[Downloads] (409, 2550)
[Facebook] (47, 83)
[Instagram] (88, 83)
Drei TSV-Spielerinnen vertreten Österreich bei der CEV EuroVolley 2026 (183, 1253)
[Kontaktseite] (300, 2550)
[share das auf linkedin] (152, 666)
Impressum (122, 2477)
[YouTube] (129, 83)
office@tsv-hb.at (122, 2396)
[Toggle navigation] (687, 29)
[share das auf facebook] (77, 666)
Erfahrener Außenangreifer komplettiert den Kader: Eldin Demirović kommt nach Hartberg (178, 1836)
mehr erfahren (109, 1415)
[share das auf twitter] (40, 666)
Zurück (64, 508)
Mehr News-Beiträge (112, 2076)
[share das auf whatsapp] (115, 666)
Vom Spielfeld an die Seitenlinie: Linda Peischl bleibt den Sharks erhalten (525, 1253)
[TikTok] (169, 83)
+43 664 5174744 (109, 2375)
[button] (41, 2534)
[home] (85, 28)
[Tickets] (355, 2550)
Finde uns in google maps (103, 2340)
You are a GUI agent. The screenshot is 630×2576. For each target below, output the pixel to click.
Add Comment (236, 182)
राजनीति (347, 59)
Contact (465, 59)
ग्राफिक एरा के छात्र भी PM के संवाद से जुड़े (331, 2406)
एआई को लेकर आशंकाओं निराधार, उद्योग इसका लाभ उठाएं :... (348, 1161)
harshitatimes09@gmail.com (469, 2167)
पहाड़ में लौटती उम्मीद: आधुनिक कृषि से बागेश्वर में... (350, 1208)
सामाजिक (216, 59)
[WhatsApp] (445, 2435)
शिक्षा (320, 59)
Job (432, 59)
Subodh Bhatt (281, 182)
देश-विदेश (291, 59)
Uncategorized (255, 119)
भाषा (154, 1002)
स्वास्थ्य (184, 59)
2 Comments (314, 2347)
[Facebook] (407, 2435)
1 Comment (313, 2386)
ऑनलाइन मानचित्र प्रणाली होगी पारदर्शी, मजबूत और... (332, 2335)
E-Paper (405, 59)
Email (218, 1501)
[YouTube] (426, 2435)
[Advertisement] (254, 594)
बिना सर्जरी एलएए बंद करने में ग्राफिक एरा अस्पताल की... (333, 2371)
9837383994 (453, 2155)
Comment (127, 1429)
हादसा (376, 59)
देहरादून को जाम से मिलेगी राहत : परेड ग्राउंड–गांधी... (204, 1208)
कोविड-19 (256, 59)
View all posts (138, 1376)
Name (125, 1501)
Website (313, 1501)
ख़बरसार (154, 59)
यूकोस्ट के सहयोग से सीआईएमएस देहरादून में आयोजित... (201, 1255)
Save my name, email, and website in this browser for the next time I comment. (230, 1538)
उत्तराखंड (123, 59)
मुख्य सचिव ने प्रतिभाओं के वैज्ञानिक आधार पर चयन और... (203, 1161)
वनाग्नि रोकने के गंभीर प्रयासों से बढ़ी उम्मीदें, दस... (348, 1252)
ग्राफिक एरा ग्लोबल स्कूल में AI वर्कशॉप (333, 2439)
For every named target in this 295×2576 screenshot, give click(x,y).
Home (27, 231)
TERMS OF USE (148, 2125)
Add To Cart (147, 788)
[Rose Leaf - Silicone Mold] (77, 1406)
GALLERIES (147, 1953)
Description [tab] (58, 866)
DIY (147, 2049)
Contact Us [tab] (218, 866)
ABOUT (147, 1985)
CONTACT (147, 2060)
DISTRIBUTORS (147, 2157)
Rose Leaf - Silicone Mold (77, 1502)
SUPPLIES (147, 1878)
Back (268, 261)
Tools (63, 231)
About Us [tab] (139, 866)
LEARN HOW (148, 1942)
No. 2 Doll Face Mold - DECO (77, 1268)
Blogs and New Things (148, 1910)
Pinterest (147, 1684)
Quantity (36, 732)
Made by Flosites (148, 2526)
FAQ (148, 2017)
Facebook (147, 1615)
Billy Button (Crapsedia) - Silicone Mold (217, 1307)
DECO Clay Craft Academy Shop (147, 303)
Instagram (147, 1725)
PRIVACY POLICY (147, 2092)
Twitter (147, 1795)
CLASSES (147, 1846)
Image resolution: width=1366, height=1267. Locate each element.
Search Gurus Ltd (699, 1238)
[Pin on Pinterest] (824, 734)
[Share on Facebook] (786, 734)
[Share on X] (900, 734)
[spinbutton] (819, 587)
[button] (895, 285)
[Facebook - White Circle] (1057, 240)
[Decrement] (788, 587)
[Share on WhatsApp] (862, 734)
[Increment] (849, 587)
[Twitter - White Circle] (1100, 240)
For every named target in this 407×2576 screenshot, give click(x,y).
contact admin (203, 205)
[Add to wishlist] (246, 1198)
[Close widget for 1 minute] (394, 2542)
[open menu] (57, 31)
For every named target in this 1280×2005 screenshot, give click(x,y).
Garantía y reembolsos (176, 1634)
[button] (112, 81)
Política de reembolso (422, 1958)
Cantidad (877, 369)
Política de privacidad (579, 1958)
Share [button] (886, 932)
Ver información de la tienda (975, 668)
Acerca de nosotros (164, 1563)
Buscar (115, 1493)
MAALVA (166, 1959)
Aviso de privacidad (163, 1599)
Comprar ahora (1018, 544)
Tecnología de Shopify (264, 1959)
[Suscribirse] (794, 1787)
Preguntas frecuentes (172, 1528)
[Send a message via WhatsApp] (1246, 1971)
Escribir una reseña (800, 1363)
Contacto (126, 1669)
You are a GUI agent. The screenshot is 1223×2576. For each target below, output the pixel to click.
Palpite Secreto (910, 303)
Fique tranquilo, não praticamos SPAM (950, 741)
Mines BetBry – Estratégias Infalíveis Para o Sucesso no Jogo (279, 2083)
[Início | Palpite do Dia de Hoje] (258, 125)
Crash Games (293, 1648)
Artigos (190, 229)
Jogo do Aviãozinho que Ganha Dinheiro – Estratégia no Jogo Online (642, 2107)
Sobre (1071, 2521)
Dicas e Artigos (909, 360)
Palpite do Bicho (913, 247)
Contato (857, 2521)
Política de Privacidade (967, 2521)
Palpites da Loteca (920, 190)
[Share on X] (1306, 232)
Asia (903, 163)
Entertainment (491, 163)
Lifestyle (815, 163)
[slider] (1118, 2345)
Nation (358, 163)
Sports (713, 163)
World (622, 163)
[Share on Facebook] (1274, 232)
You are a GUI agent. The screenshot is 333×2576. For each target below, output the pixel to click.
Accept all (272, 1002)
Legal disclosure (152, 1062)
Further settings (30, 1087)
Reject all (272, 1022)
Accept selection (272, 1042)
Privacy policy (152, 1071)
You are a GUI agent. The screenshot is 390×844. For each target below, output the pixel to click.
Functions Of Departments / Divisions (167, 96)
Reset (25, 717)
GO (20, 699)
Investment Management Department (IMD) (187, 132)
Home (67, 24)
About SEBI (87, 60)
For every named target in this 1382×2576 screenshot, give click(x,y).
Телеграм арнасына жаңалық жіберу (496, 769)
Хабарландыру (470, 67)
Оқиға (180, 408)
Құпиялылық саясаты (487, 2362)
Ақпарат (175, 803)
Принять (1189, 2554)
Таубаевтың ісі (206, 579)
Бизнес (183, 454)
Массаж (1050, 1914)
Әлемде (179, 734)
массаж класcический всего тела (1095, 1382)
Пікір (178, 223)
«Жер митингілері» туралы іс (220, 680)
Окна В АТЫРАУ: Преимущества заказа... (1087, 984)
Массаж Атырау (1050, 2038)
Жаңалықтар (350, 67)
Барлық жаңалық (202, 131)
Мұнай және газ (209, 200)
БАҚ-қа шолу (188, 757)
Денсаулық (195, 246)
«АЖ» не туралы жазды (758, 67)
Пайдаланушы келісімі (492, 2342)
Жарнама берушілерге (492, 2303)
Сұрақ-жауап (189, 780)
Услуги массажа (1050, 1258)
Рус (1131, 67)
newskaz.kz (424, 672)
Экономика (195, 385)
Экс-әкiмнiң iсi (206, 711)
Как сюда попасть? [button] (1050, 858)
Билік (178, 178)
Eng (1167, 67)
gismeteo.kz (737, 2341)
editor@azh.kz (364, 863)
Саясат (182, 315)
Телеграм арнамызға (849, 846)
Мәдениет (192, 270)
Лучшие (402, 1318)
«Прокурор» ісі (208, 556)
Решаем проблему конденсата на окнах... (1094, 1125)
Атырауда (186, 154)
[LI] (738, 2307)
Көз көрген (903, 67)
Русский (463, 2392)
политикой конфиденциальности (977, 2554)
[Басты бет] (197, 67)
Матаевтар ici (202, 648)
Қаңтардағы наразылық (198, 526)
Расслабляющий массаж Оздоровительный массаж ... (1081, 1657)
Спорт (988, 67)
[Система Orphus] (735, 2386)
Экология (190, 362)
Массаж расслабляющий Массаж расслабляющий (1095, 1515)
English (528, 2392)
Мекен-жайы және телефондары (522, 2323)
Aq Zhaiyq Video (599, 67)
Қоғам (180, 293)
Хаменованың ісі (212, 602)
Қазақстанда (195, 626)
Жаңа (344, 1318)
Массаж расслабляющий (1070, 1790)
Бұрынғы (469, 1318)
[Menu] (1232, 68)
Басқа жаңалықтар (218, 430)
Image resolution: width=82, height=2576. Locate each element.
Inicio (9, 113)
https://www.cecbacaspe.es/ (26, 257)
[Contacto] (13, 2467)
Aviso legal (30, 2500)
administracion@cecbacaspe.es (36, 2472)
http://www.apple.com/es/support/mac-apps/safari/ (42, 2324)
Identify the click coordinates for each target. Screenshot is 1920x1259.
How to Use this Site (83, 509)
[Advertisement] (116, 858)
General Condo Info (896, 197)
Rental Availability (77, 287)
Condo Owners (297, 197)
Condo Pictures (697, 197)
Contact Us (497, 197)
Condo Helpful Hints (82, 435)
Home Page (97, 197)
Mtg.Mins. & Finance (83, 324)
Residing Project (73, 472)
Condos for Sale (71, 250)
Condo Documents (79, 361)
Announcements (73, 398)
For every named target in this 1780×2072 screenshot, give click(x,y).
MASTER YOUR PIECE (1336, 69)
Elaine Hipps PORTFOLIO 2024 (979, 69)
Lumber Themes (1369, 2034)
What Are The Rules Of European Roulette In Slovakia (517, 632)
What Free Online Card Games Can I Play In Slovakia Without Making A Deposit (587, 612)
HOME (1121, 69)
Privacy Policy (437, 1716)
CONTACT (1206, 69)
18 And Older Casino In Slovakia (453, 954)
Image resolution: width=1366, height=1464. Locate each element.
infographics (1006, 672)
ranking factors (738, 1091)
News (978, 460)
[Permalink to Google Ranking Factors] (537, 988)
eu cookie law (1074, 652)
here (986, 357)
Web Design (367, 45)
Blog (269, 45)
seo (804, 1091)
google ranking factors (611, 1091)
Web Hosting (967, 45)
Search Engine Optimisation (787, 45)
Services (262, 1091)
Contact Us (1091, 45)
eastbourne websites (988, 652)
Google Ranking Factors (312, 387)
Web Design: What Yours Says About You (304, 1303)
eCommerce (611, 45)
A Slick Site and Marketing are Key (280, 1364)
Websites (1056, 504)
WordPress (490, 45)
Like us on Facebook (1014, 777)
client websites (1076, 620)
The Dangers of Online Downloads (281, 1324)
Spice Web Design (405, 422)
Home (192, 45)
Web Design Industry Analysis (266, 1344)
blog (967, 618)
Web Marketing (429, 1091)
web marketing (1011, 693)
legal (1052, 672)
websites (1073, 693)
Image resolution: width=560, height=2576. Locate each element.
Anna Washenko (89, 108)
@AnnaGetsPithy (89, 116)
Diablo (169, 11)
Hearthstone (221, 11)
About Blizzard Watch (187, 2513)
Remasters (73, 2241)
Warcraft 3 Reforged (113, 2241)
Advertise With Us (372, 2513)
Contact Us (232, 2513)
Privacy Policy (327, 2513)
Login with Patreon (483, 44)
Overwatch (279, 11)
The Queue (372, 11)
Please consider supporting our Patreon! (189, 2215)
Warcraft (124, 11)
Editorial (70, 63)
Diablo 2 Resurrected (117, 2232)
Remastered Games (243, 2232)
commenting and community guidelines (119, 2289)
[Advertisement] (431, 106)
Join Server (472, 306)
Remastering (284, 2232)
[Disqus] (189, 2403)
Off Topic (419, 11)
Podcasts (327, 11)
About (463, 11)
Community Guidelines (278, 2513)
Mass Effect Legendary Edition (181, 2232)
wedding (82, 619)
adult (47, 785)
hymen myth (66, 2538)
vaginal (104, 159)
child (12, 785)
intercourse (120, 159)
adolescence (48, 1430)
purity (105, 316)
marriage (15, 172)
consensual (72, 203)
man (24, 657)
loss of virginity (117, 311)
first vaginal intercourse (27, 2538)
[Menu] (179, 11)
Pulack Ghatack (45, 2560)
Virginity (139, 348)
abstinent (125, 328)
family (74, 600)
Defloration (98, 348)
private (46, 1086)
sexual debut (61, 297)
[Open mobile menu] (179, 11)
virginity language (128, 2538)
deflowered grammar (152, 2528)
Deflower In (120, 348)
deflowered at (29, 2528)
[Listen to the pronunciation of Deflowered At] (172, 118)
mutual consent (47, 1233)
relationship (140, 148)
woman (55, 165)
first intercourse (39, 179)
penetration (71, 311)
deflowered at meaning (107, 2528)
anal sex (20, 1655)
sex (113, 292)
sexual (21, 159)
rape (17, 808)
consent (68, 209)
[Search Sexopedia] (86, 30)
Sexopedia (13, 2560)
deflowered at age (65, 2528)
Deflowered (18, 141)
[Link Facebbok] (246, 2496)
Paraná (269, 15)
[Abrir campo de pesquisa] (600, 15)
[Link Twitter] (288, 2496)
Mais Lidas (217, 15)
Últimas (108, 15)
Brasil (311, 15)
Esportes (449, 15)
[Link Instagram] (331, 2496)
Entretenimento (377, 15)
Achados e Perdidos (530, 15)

-------------------------

# Task requirements
Go through the material above and output exactly the lines from the one containing "eu cookie law (1074, 652)" through the one containing "Google Ranking Factors (312, 387)".

# Written response
eu cookie law (1074, 652)
here (986, 357)
Web Design (367, 45)
Blog (269, 45)
seo (804, 1091)
google ranking factors (611, 1091)
Web Hosting (967, 45)
Search Engine Optimisation (787, 45)
Services (262, 1091)
Contact Us (1091, 45)
eastbourne websites (988, 652)
Google Ranking Factors (312, 387)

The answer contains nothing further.